While Vines was working on the FASEB Journal paper, he was also struck by how information tended to vanish over time. “It’s pretty easy to get data from an author one or two years after publication, but everybody knows that 10 years after publication, or 20 years after publication, it’s almost impossible to get the data back,” he says. “I was rooting around for references in the literature, trying to find a paper that quantified the rate at which data disappeared, and there wasn’t one. I realized that this was going to be a really important piece of the puzzle. Everyone assumes that data held by authors disappear, but how fast?”

Data disappear for multiple reasons. Sometimes the contact information for the authors is out of date and current contact information cannot be found; this problem is especially pronounced for papers published prior to the rise of email. Sometimes the data-storing device was lost, damaged, or stolen. Sometimes the author has the data but does not remember where they are stored. Sometimes the data exist only on an obsolete storage device, such as a floppy disk. And sometimes the data are accessible yet unusable because the metadata—information on what the column headings mean, what the individual identifiers are, and which files contain what kind of data—have been lost.

Vines spent much of 2013 working with some of his coauthors from the FASEB Journal paper, as well as new collaborators, to quantify the rate at which scientific data become unavailable. The results are in press, and Vines is making plans for his next project: testing whether the studies are reproducible. Even when an author has provided the source data, data inconsistencies and lack of metadata can complicate whether the statistical analysis originally described can be replicated.

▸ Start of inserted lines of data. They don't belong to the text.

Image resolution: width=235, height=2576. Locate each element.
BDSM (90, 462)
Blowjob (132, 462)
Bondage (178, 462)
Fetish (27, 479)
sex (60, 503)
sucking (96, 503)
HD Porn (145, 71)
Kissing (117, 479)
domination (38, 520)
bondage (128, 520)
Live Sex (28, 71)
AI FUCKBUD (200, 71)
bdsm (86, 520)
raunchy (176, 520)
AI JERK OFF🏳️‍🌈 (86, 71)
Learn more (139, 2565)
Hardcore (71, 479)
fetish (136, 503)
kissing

Vines concludes that better scientific data archiving practices have to begin with the journals that publish the results. “Journals are the only group that has real power to make data archiving happen, particularly for published papers,” he says. “There’s a crystal-clear, simple point at which the journal says, ‘All of the data used for this study must be made available, or else this paper is not going to be typeset.’”

Journals should require authors to describe the location of their data when writing about their study methods, Vines recommends, because this approach substantially increases compliance and reduces the amount of time that a journal’s staff needs to spend working out what data should be archived. Peer reviewers could then assess the authors’ data archiving plans along with their assessment of the rest of the study. Vines proposes that journals include a statement in their author guidelines, which Molecular Ecology will be adopting soon, emphasizing that, all else being equal, papers that do an exemplary job of archiving their data and analysis code will be given priority for publication.

The scientific community has been slow to embrace the idea of public data archiving, as attested by a spirited debate among ecologists on Twitter over the summer. Some researchers have a sense of ownership of their data and feel that it is their right to choose with whom they share data. Nevertheless, the practical reality is that most scientists don’t have the time to curate all the data they collect over their careers.

“Journals feel somewhat obliged to listen to the community,” Vines acknowledges, “but I think this is a case where the greater good of the community and the reputation of science requires that journals step up and enforce data archiving at publication.”